Session abstract:
Data Scientists using one set of tools, predominantly in Python or R with lots of file based data. Engineers deploying production systems using different programming languages and primarily online databases. This is a common pattern, and leads to silos between these two groups.
In this talk, Eric will share what he’s learned in creating a project structure that will feel at home for both Data Scientists and Engineers using Apache Zeppelin and Docker. The project structure he’ll share is heavily influenced by the Cookie Cutter Data Science Project (https://drivendata.github.io/cookiecutter-data-science/) that is “A logical, reasonably standardized, but flexible project structure for doing and sharing data science work”, but embracing the richness of 20+ programming languages and data stores that Apache Zeppelin connects to. All code will be available via Github for you to play with.
He’ll demonstrate using Zeppelin to expose web analytics rollups, to do ETL processing, and to enrich datasets with NLP processing.

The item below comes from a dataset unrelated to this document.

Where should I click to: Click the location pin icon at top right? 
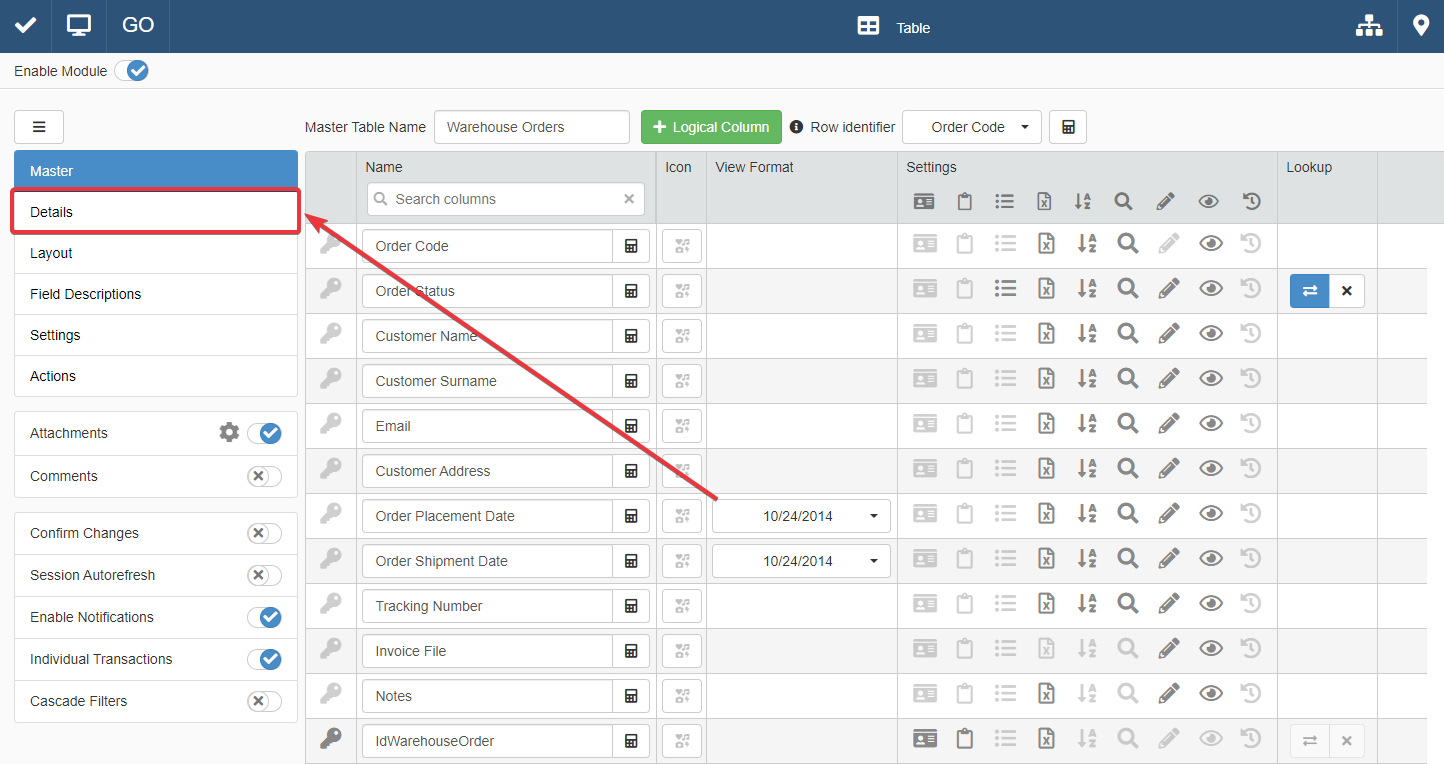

This talk will serve as as a great intro to Apache Zeppelin, and if you are already using Jupyter, will encourage you to take a look at this competitor! If you are already using Zeppelin, then you’ll be interested in how to use Zeppelin for more than just the core task of interactive data analytics, and indeed it is a great environment for rapid prototyping of the backend of many intensive data processing projects.